On 25/07/2021 20:56, Marcus Reichardt wrote:
...
LPDs could add attributes to elements based on the element's
context, yes. This works well enough in the two-level toy example
in the SGML Handbook, but if you need more context, you end up with
an explosion of LPDs for the different contexts.
Link attributes you specify in link rules (of implicit link
processes) work exactly like CSS properties in that they're
associating item-value pairs with elements in a context-dependent
way, and interpretation depends on "the application" to which the
SGML parser is "linked", hence "link process". The difference being
that link
We didn't have this mythic 'application' that could reach back into the
parser and cause the parser to change its parsed output. The parsers
that I saw were all command-line tools.
attributes reuse existing markup concepts (attribute list
declarations) rather than adding ad-hoc value spaces, microsyntax,
and redundancy to an already crowded space of concepts. The other
difference being, of course, that you don't have selector
expressions but need to encode a state automaton by hand using
#USELINK and #POSTLINK.
This latter feature can be an advantage or disadvantage. In the case
of the classic example given in The SGML Handbook, I would've
thought having the ability to toggle state for recto/verso pages is
rather advantageous compared to proliferation of microsyntax a la CSS
The LPD examples invent several microsyntaxes.
which for paged media has either the :left/:right pseudo-selectors,
or alternatively the more general form :nth-child(2n+1), which
however is unsupported for paged media to the best of my knowledge
(and also
https://www.antenna.co.jp/AHF/help/en/ahf-css6.html#css3-pseudo-clssses
smells like having grave decidability issues from a language design
PoV :)
I don't know what you mean by 'decidability' here, but that's probably
tangential to the discussion.
If OTOH you're talking realistic modelling of flow layout, then SGML
LINK at least makes an effort to capture the use case of supplying
parameters to separate measuring/rendering phases through explicit
link pipelining in a footnote on p 106:
for example, a formatter might process part of a document to
generate galleys, then process part of the generated galleys,
then go back to producing galleys again. An application could
even use information gained during the page production process
to re-do some of the earlier galley processing
This is not dissimilar to how AH Formatter works, but describing this
for a 'chain of processes' that each use LPDs and generate a 'result
document type' implies that the formatter can cause one of the earlier
processes to rewind and reparse part of its input to generate different
results through all the intermediate processes. You might view this as
proto-XProc, but it's not something that we had circa 1992.

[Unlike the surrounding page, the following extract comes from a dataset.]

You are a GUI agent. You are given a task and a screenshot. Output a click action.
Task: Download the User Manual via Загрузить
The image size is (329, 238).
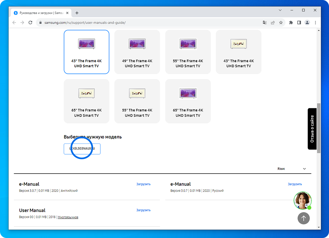pos(143,210)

(Not quite the same, but you can make decisions based on the formatted
output from within XSLT: https://github.com/pplcg/XSLTExtensions)
In any case, since "the application" (the formatter) interprets link
attributes, its usability is entirely up to the chosen link
attribute vocabulary; SGML LINK merely acts as a mechanism to supply
parameters based on the same declaration syntax that's already used
for regular markup attributes.
Yes, but it doesn't provide fine-grained enough parameters.
Here's three template rules that just happened to be in a currently open
buffer:
<xsl:template
match="hi[@rend eq 'all-small-caps']">
<fo:inline font-variant="all-small-caps" letter-spacing="0.05em">
<xsl:apply-templates />
</fo:inline>
</xsl:template>
<xsl:template
match="hi[@rend eq 'small-caps']">
<fo:inline xsl:use-attribute-sets="small-caps">
<xsl:apply-templates />
</fo:inline>
</xsl:template>
<!-- The foreign words in the table in 'Etymology' are not in
italics. -->
<xsl:template match="foreign[empty(ancestor::table)]">
<fo:inline font-style="italic">
<xsl:apply-templates />
</fo:inline>
</xsl:template>
The SGML Handbook invents a microsyntax for evaluating attribute values,
but the LPD mechanism as defined can't do the evaluation for you.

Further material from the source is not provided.